Perugi presenta la prima personale dei due artisti trovatisi a vivere entrambi a Los Angeles, il giovane Faris Mc Reynolds, nato a Dallas nel 1977, e Shirley Tse, classe 1968 e originaria di Hong Kong ma da anni negli States.
La grande diffusione della plastica a livello mondiale ha indotto la Tse a considerare come proprio la plastica sia, nelle infinite varianti, materiale comune a tutte le culture del pianeta, un sottile filo che oltrepassa frontiere e differenze etniche, politiche e religiose, per finire nelle case di tutti.
Segno dell’epoca delle ultime generazioni e della nostra, presenza costante del paesaggio (anche domestico), simbolo dell’inquinamento dell’ambiente, la plastica, come contenitore, è pelle degli oggetti nell’accezione di packaging, quindi ready made ideale, materiale di recupero adottato dall’arte.
La qualità di spicco delle sculture della Tse, costruite assemblando plastiche di varia foggia e natura, è di rinunciare alla costrizione della forma nell’ambito di un immaginario individuale, per far emergere, dalle forme dei singoli oggetti, come dai colori e dalla consistenza, predisposizioni naturali o logiche attitudini che si svelano per via additiva, negli agglomerati e nel trattamento modulare. Composizioni minimaliste aniconiche si alternano a soluzioni mimetiche dalle dinamiche surreali, organiche o meccaniche, che rimandano ai circuiti elettronici o agli utensili domestici.
Dalle immagini tratte dai media hanno invece origine i dipinti di Faris Mc Reynold, il quale però procede scaricando l’object trouvé dalle caratterizzazioni che lo rendono riconoscibile, riconsegnandolo alla tela in forma sintetica ed anonima. Con una pittura piana e bidimensionale egli raffigura scorci del tutto ignoti, tunnel, cancelli, muri, città viste da distanze quasi astrali, che appaiono come sogni o visioni.
E’ originale la capacità dell’artista di caricare i non-luoghi di una portata evocativa del tutto inattesa, in cui il rimando alla sfera affettiva appare accennato, ipotizzato, senza compiersi fino in fondo.
E ritorna anche la pratica di inquadrare ed inscrivere il soggetto: ora è una finestra, ora l’arco di una galleria, ora addirittura un arcobaleno. La tela assolve sempre alla funzione di diaframma, di filtro verso un al di là, con soluzioni da trompe l’oeil che richiamano la pittura fiamminga.
La profonda intimità dell’immaginario di McReynolds si svela in modo eclatante negli acquerelli su carta, di una qualità e una freschezza persino superiore alle tele di grandi dimesioni. In questi compare la figura umana, oppure si aprono visioni di incendi, di inquietanti emergenze architettoniche.
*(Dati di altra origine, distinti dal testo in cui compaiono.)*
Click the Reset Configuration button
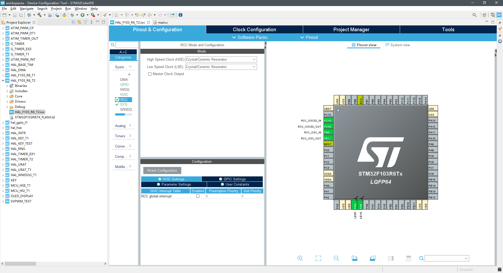Viewport: 503px width, 273px height. click(162, 170)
Ciò che accomuna le due serie di lavori è l’attesa, la tensione misteriosa, il presagio di un accadimento urgente.
Marco Altavilla, curatore della mostra, risolve in modo semplice ed effice l’allestimento, facendo perno sulle sculture della Tse e disponendo i dipinti lungo l’emiciclo della galleria, valorizzandone soprattutto le prospettive defilate, angoli e scorci che valorizzano l’immaginario di Mc Reynolds.